### AIM OF THE EXERCISE
What do the lines from the top of the data through the line with "Task: Click basketball" say? Quote them exactly and include both ends.

::: THE INPUT :::

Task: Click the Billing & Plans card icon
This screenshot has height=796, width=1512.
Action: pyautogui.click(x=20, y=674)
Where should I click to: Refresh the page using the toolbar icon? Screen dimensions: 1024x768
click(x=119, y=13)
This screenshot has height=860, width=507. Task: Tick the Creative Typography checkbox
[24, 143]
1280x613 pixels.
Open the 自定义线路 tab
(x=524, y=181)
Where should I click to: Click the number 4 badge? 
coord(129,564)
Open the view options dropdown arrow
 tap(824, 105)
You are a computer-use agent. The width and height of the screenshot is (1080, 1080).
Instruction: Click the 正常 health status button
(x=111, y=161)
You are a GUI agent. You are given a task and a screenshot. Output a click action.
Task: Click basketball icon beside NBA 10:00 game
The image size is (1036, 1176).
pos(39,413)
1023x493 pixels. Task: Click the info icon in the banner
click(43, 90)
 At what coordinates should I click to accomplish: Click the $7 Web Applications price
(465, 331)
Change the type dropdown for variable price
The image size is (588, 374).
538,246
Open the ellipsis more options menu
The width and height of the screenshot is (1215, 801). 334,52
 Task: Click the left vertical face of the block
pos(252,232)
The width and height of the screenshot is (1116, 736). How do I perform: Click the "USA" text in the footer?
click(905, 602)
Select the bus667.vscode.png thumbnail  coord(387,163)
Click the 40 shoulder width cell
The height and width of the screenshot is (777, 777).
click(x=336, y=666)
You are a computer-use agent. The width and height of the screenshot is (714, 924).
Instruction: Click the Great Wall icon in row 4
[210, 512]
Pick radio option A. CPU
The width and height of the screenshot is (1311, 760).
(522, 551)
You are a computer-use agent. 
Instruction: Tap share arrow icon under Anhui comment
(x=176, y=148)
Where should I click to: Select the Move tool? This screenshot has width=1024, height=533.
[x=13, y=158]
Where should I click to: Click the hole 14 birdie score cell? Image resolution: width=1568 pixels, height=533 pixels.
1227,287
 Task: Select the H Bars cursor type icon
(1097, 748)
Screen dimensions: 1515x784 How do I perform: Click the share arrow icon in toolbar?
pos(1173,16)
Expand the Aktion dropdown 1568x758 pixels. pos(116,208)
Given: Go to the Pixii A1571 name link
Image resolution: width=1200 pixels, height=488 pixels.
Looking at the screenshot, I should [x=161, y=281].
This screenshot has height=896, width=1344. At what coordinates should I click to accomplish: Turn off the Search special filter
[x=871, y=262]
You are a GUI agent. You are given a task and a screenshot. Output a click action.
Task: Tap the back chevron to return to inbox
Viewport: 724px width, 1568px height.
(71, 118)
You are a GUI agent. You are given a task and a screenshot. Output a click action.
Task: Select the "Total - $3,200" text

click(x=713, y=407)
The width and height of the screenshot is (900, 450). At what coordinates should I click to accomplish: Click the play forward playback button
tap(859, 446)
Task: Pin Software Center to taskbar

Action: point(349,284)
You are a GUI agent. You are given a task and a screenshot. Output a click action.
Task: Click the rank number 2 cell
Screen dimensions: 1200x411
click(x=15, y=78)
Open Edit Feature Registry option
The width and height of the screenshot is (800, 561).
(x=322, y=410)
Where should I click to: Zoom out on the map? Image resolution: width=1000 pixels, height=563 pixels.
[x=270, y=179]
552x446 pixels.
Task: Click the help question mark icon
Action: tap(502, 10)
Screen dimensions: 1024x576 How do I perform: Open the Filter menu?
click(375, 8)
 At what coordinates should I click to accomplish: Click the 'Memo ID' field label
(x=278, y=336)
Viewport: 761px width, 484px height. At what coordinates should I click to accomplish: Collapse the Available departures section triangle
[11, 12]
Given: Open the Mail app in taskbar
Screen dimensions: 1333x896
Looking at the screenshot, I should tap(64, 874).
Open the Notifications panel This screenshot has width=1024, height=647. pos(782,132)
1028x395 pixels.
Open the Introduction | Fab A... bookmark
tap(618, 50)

:::

### WRITTEN SOLUTION
Task: Click the Billing & Plans card icon
This screenshot has height=796, width=1512.
Action: pyautogui.click(x=20, y=674)
Where should I click to: Refresh the page using the toolbar icon? Screen dimensions: 1024x768
click(x=119, y=13)
This screenshot has height=860, width=507. Task: Tick the Creative Typography checkbox
[24, 143]
1280x613 pixels.
Open the 自定义线路 tab
(x=524, y=181)
Where should I click to: Click the number 4 badge? 
coord(129,564)
Open the view options dropdown arrow
 tap(824, 105)
You are a computer-use agent. The width and height of the screenshot is (1080, 1080).
Instruction: Click the 正常 health status button
(x=111, y=161)
You are a GUI agent. You are given a task and a screenshot. Output a click action.
Task: Click basketball icon beside NBA 10:00 game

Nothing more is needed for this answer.